[START Reading passage]

I'd say that it's a very difficult situation but that your son should come
first. I would also not want him to have unsupervised visits.

posted by fionajean on October 12, 2006 at 1:46 AM | link to this | reply

Whacky
That's what I say...at least till my son is old enough.  Actually, he didn't move on to anyone else, he's just in the same old situation he's always been in.

posted by Afzal_Sunny7 on October 11, 2006 at 8:39 PM | link to this | reply

BC
I have a couple back up plans now....just incase.

posted by Afzal_Sunny7 on October 11, 2006 at 8:38 PM | link to this | reply

ladychardonnay
Hahaha...that wouldn't be legal would it?  

posted by Afzal_Sunny7 on October 11, 2006 at 8:37 PM | link to this | reply

strangle him in his sleep - just kidding
supervised visits only - kids sometimes may up stuff - trust your instincts

posted by ladychardonnay on October 11, 2006 at 7:06 PM | link to this | reply

protect your kids... if it means going to the police, then do it.

posted by -blackcat on October 11, 2006 at 6:49 PM | link to this | reply

I'd say allow supervised visits only. Since he has moved on to someone

else you have the same right, but no obligation to tell him about it. Hope it works out.

posted by Whacky on October 11, 2006 at 6:28 PM | link to this | reply

marieclaire
Thanks so much for this information. I think I will start writing things down.

At this point, he's taken back wanting to see my son. Says he will do whatever it is I want as long as "I" continue talking to him. As I told him that we could get this all taken care of legally, then I don't have any reason to even talk with him anymore.

posted by Afzal_Sunny7 on October 11, 2006 at 5:57 PM | link to this | reply

Ariala
Exactly!

posted by Afzal_Sunny7 on October 11, 2006 at 5:52 PM | link to this | reply

He sounds like a control freak.

posted by Ariala on October 11, 2006 at 5:39 PM | link to this | reply

this sounds like manipulation to me.

[END Reading passage]

Written problem 1 » Reproduce word for word everything in the forum thread from "I'd say allow" down to "it works out.".
Written problem 2 » In the forum thread, what does Afzal_Sunny7 tell marieclaire they will start doing?
The data that comes next has no connection to the forum thread.

[START Data]

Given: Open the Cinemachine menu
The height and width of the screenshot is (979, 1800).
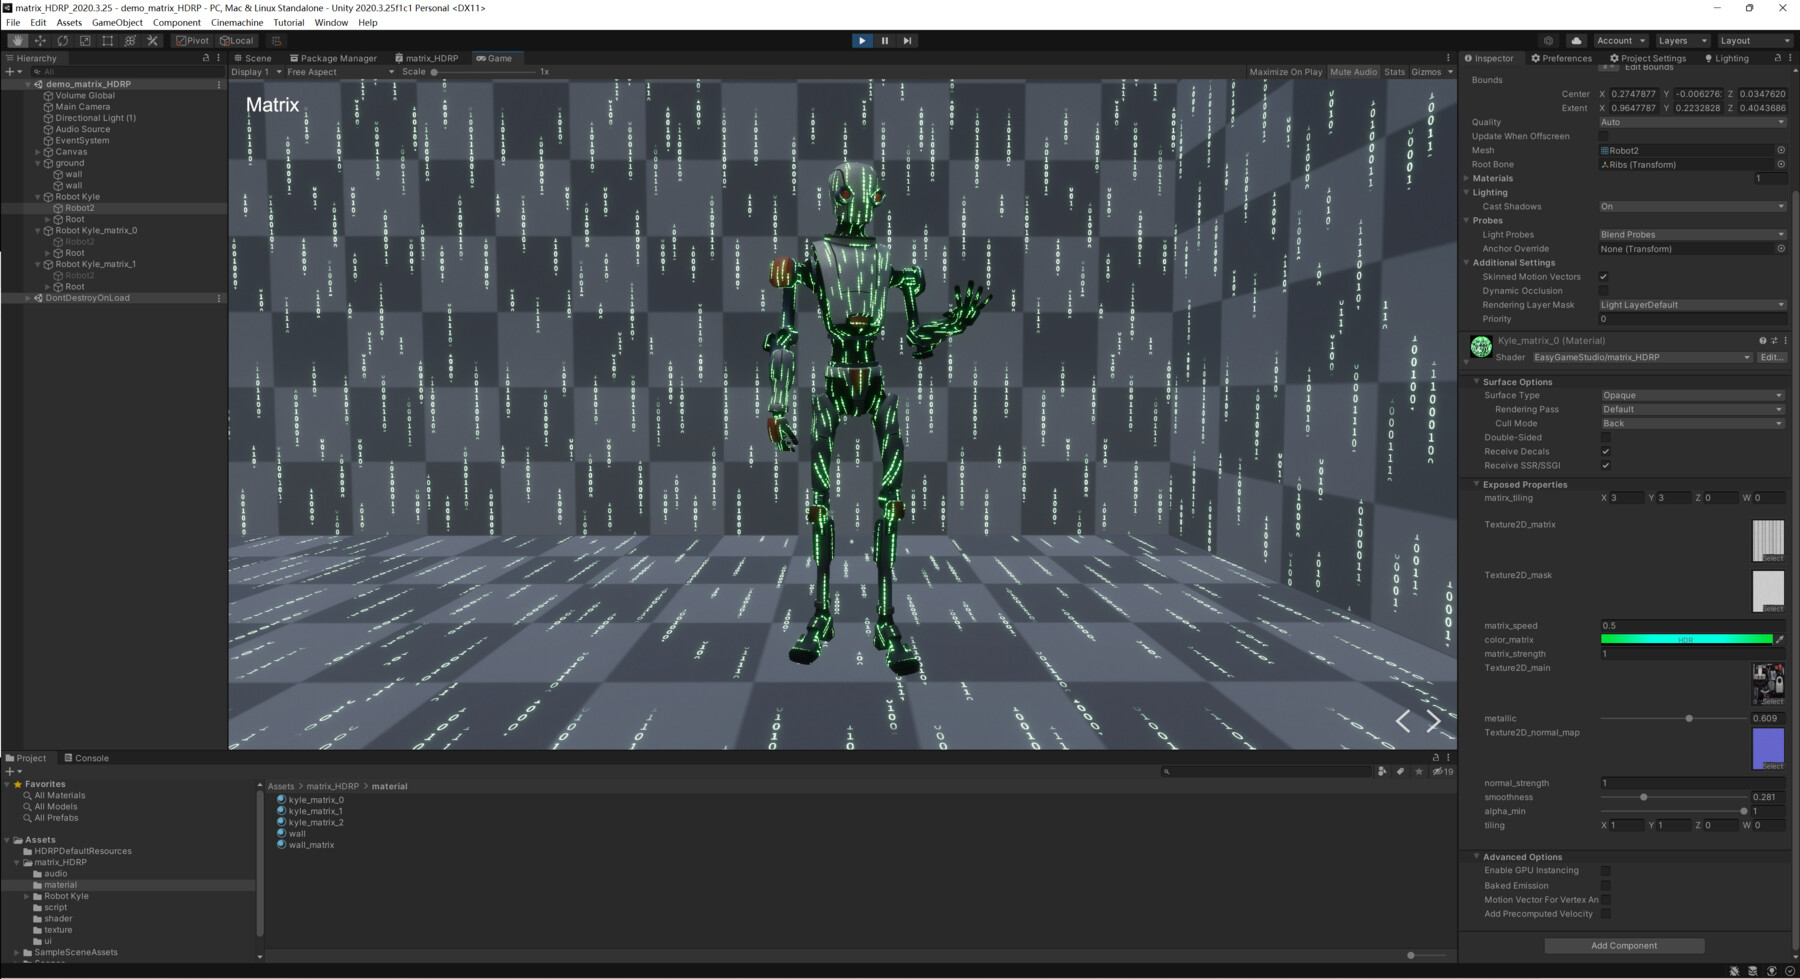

[END Data]

Final result 1 »
I'd say allow supervised visits only. Since he has moved on to someone

else you have the same right, but no obligation to tell him about it. Hope it works out.

Final result 2 » Writing things down.